Succession and Renewal: The New Mandate for Taiwan’s Family-Owned Companies
— Insights from the 2025 Chinese Family Business Report × TruePulse Perspective
We were honored to be invited by the Taiwan Institute of Directors to attend the 14th Annual Chinese Family Business Forum. This year’s theme, “The Three Paths in a Time of Transformation,” addressed the structural challenges facing family-owned enterprises as they navigate succession, governance, and long-term competitiveness. The newly released 2025 Chinese Family Business Report sheds light on the profound shifts occurring among Taiwan’s family businesses—many of which align closely with what we observe when advising listed companies. Succession is no longer a private family issue; it has become a strategic matter tied to governance quality, ownership stability, corporate resilience, and market confidence.
Family-owned enterprises in Taiwan are at a critical inflection point. As many companies transition into the second and third generation, succession has evolved into a multifaceted challenge that touches governance, ownership concentration, innovation capacity, and investor trust. Global supply chain realignment, rapid advances in AI, and rising expectations from capital markets have further raised the bar. Against this backdrop, the Report highlights that the foundations supporting family businesses are shifting, and the quality of leadership transition and governance will shape whether companies can continue growing into the next decade.

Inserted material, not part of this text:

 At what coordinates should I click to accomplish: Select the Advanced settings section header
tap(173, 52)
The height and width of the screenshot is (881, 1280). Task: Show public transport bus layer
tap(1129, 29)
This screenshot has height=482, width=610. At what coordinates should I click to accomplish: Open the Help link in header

Taiwan is one of the few markets where a meaningful portion of family businesses have entered later generational stages. This places companies at the intersection of two distinct forces: the relational and emotional dynamics of Chinese family culture, and the institutional expectations of global governance standards. From founder-led operations to the gradual differentiation between family governance and corporate governance, and eventually to stronger board independence, Taiwan’s family enterprises are now entering a stage where family leadership, board governance, and professional management must work in parallel.
The Report also highlights a concerning trend: while the number of family-owned listed companies has grown to 1,215, their overall competitiveness has declined. Their share of total market capitalization has fallen from 64 percent to 32 percent over the past decade, far behind the broader market. Inheritance rules have accelerated ownership fragmentation, reducing family control. High dividend payout ratios have constrained reinvestment, weakening innovation and diversification. Since 2023, family business stock performance has fallen below the market—a structural “crossing point” that historically is difficult to reverse. These shifts reflect a broader erosion of investor confidence in the growth potential of family enterprises.

Performance analysis reinforces this divergence. More than 40 percent of family businesses fall into the quadrant of declining earnings and stagnant share prices, and half of them have over sixty years of history. In contrast, top-performing companies have grown profits more than fivefold and expanded market capitalization more than fourfold over the past decade. The gap is not defined by industry or company size but by governance maturity, leadership readiness, and the clarity and credibility of a company’s long-term vision.
The Report encourages a modern approach to succession. Rather than limiting the next generation to the binary decision of “take over or not,” it proposes broader roles through which successors can contribute—such as serving as responsible shareholders involved in governance, gaining operational or board experience, or leading strategic transformation in areas such as globalization, digitalization, or AI adoption. The most damaging scenario is not declining to take over; it is leaving the company unchanged and underprepared. To support more robust governance frameworks, the Taiwan Institute of Directors also introduced the concept of a “Taiwan-style family office,” which expands the notion of governance from wealth management to decision-making, voting structure, and generational role alignment.
From TruePulse’s perspective, the most critical challenges for family-owned listed companies ultimately converge on three areas: ownership, valuation, and communication. Ownership stability is essential as family stakes naturally fragment; increasing long-term institutional and foreign ownership can strengthen governance continuity and reduce vulnerability. Valuation serves as a strategic defense—companies with stronger narratives, clearer disclosure, and more consistent investor engagement tend to achieve higher valuation floors and greater investor confidence. Communication is equally important. Many family businesses underperform not because of operational weaknesses but because the market lacks a coherent understanding of their strategy, progress, and intentions. Transparent and consistent communication is particularly vital during periods of leadership transition.
Ultimately, the next decade for Taiwan’s family-owned listed companies will be defined by their ability to integrate governance discipline, ownership planning, and a compelling market narrative. Those that strengthen these pillars will be better positioned to regain market confidence and build sustainable long-term value. At TruePulse Capital Advisory, we look forward to supporting family enterprises navigating succession, ownership restructuring, and the need for more strategic investor communication, helping them shape the next chapter of their competitive journey.